▶

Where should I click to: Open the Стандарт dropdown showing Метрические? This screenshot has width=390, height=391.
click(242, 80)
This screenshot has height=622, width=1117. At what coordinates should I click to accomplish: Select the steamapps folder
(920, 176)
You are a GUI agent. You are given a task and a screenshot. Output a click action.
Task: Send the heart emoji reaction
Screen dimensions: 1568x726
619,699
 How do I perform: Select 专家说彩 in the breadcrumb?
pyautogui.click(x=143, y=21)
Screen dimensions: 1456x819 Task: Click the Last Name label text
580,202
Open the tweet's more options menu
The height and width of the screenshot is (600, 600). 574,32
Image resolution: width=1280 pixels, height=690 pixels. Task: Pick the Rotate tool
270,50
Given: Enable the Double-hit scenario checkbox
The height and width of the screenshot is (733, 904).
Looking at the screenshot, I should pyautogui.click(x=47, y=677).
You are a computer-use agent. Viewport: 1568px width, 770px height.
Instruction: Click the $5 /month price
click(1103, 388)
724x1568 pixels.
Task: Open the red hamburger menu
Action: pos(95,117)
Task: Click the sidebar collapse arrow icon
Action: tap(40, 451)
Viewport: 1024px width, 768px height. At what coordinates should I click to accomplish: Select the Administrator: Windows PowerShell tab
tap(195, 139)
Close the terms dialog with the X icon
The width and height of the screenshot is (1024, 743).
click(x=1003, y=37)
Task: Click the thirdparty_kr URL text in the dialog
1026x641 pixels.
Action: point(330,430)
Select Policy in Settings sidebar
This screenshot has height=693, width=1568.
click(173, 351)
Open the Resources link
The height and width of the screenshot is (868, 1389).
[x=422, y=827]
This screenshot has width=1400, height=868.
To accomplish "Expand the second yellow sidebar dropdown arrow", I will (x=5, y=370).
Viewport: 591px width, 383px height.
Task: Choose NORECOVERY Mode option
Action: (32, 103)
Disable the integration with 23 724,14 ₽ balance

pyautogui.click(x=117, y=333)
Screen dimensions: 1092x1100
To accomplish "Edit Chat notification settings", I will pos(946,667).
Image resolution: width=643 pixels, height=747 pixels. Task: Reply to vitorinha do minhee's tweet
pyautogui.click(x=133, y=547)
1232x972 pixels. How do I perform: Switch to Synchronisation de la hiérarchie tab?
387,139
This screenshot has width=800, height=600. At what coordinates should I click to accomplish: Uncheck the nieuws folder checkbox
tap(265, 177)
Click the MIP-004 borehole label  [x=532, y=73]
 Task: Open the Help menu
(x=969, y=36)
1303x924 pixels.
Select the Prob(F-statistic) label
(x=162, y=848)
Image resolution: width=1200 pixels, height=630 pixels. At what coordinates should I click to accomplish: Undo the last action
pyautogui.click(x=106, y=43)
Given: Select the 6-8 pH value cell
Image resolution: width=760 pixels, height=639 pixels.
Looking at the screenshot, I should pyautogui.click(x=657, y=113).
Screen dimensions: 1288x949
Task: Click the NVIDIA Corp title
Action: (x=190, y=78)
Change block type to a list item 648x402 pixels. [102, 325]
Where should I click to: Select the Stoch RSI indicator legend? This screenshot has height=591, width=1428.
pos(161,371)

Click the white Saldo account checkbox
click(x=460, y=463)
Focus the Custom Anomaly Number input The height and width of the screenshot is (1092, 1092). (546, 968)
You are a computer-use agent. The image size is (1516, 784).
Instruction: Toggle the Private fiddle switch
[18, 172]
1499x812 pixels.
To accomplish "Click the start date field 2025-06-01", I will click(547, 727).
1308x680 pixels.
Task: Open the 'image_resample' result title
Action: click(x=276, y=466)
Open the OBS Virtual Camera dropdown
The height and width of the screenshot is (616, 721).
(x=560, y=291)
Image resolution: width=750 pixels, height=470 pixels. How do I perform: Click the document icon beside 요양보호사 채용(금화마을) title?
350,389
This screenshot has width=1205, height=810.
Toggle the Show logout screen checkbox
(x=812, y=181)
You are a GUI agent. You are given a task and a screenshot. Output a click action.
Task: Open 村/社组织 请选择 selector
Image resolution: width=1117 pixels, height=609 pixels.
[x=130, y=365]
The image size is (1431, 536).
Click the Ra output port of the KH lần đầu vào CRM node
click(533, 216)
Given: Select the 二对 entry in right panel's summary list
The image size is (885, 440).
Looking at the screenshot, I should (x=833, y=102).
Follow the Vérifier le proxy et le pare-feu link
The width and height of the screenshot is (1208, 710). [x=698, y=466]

◀

What to do
Give back precisely the lines above that start at the line containing "Click the white Saldo account checkbox" and end at the line containing "You are a computer-use agent. The", inclusive. No other lines belong in the output.

Finished exercise
Click the white Saldo account checkbox
click(x=460, y=463)
Focus the Custom Anomaly Number input The height and width of the screenshot is (1092, 1092). (546, 968)
You are a computer-use agent. The image size is (1516, 784).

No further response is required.